Jesus sagt freilich ein erschreckendes Wort: „Viele werden versuchen hineinzukommen, aber es wird ihnen nicht gelingen.“ Die Ausgangsfrage hatte jemand Jesus gestellt. „Herr, sind es nur wenige, die gerettet werden?“ Jesu Antwort ist eine Aufforderung: „Bemüht euch mit allen Kräften, durch die enge Tür zu gelangen.“ Meint Jesus letztlich doch nur die letzte aller der engen Türen, durch die wir im Leben gehen müssen, das enge Tor des Todes? Geht es eigentlich um die Frage, ob nur wenige, einige, oder doch viele, ja vielleicht gar alle Menschen in den Himmel kommen? Kommen letztlich die meisten in die Hölle? Ist der Himmel weniger bevölkert als die Hölle?

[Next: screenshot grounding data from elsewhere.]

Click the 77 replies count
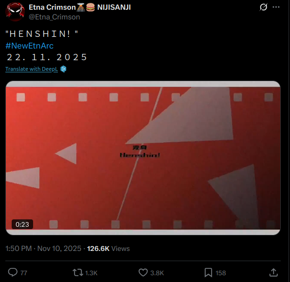 [x=24, y=273]
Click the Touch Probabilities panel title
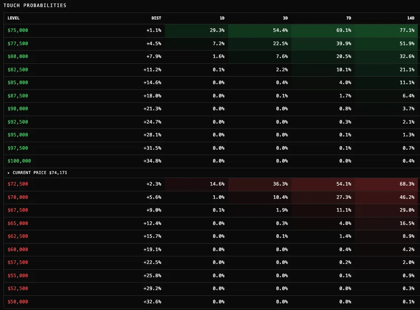The height and width of the screenshot is (310, 420). point(35,6)
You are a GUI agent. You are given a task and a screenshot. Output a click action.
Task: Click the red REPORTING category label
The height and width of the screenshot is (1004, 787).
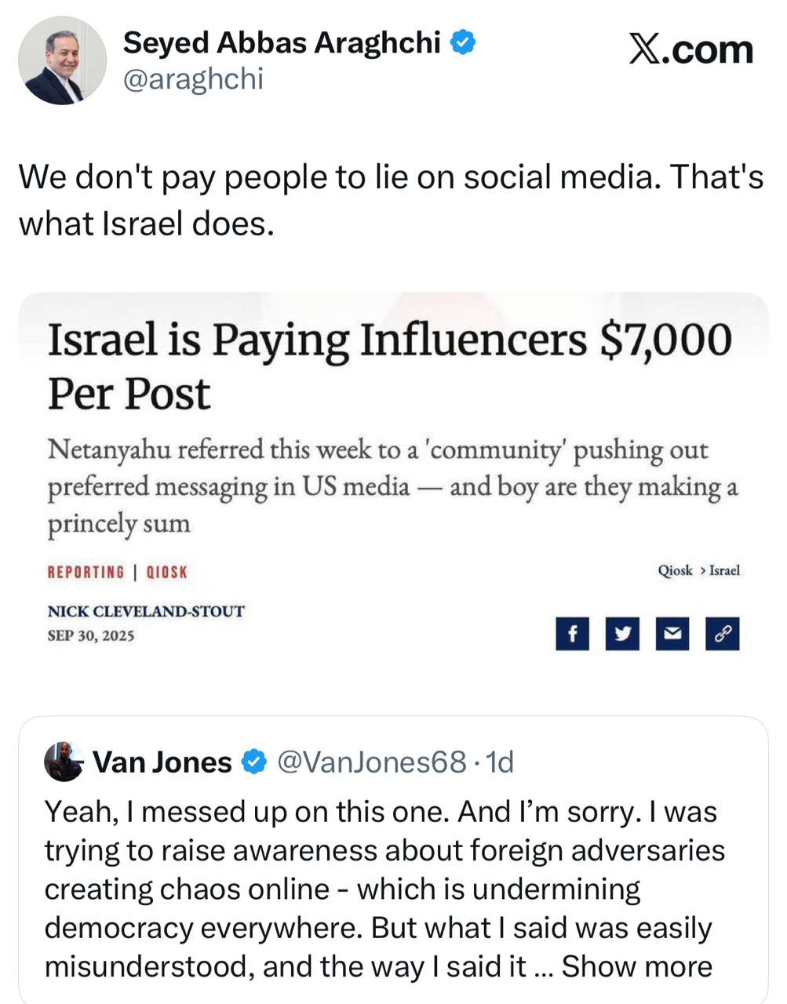[x=86, y=572]
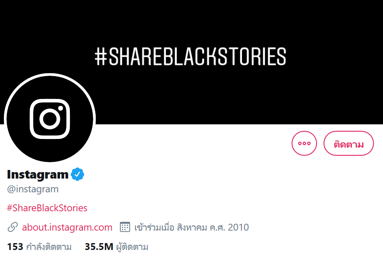The width and height of the screenshot is (383, 256).
Task: Click the year 2010 in join date
Action: (x=239, y=227)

Genau diese Frage will Jesus nicht beantworten. Er liefert keine Statistiken über ewiges Glück oder Unglück. Er wendet sich an jeden von uns persönlich: „Bemühe dich mit allen Kräften!“ Wenn wir wissen wollen, wie wir das tun sollen, müssen wir andere Seiten des Evangeliums aufschlagen. Da gibt Jesus sehr klare Hinweise: Ob die letzte enge Türe deines Lebens ein Tor zum Himmel wird, das entscheidet sich nicht im letzten Moment, sondern heute. Die enge Tür steht mitten in deinem Leben. Es ist die Tür der Liebe. Hast du heute geliebt, deinen Egoismus überwunden, deinem Nächsten Gutes getan? Wer täglich die Tür der Liebe wählt, dem wird sie am Ende zum Tor des Himmels.

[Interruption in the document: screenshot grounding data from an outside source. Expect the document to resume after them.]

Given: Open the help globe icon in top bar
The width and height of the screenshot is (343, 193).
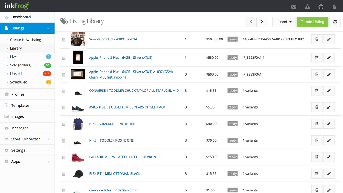Looking at the screenshot, I should click(321, 7).
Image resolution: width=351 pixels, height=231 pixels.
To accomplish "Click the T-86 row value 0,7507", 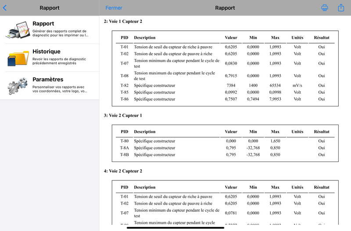I will click(231, 99).
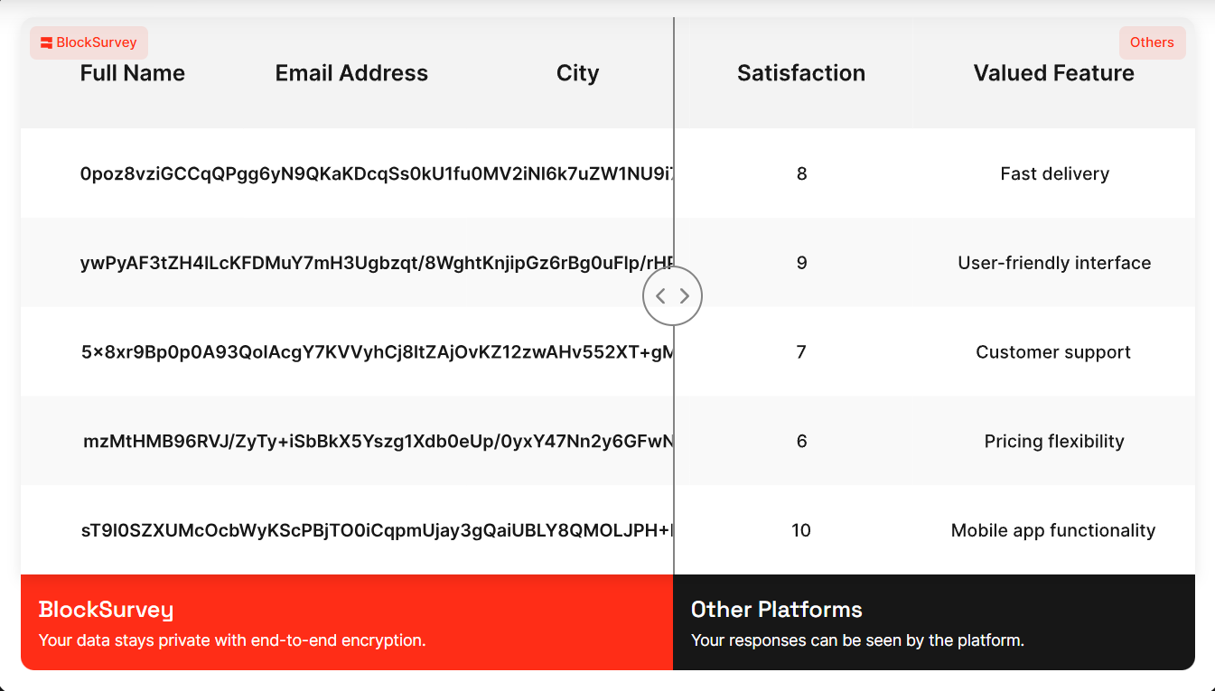Screen dimensions: 1215x691
Task: Select the Customer support cell
Action: pyautogui.click(x=1053, y=352)
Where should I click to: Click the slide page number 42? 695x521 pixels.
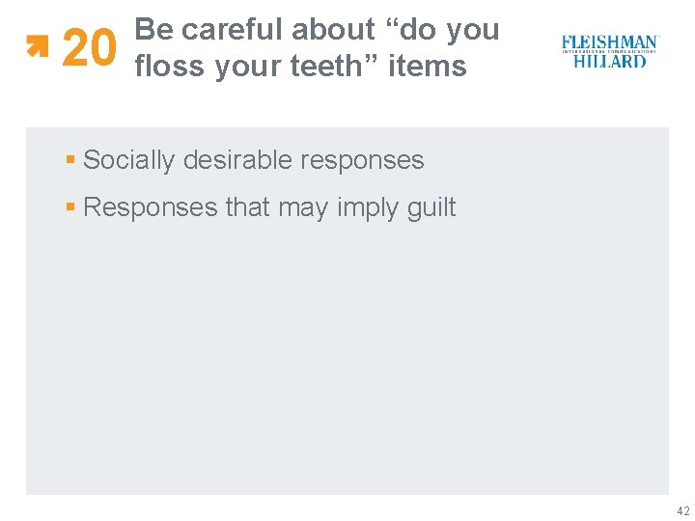pos(682,510)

In jener Zeit zog Jesus auf seinem Weg nach Jerusalem von Stadt zu Stadt und von Dorf zu Dorf und lehrte. Da fragte ihn einer: Herr, sind es nur wenige, die gerettet werden? Er sagte zu ihnen: Bemüht euch mit allen Kräften, durch die enge Tür zu gelangen; denn viele, sage ich euch, werden versuchen hineinzukommen, aber es wird ihnen nicht gelingen. Wenn der Herr des Hauses aufsteht und die Tür verschließt, dann steht ihr draußen, klopft an die Tür und ruft: Herr, mach uns auf! Er aber wird euch antworten: Ich weiß nicht, woher ihr seid. Dann werdet ihr sagen: Wir haben doch mit dir gegessen und getrunken, und du hast auf unseren Straßen gelehrt. Er aber wird erwidern: Ich sage euch, ich weiß nicht, woher ihr seid. Weg von mir, ihr habt alle unrecht getan! Da werdet ihr heulen und mit den Zähnen knirschen, wenn ihr seht, dass Abraham, Isaak und Jakob und alle Propheten im Reich Gottes sind, ihr selbst aber ausgeschlossen seid. Und man wird von Osten und Westen und von Norden und Süden kommen und im Reich Gottes zu Tisch sitzen. Dann werden manche von den Letzten die Ersten sein und manche von den Ersten die Letzten.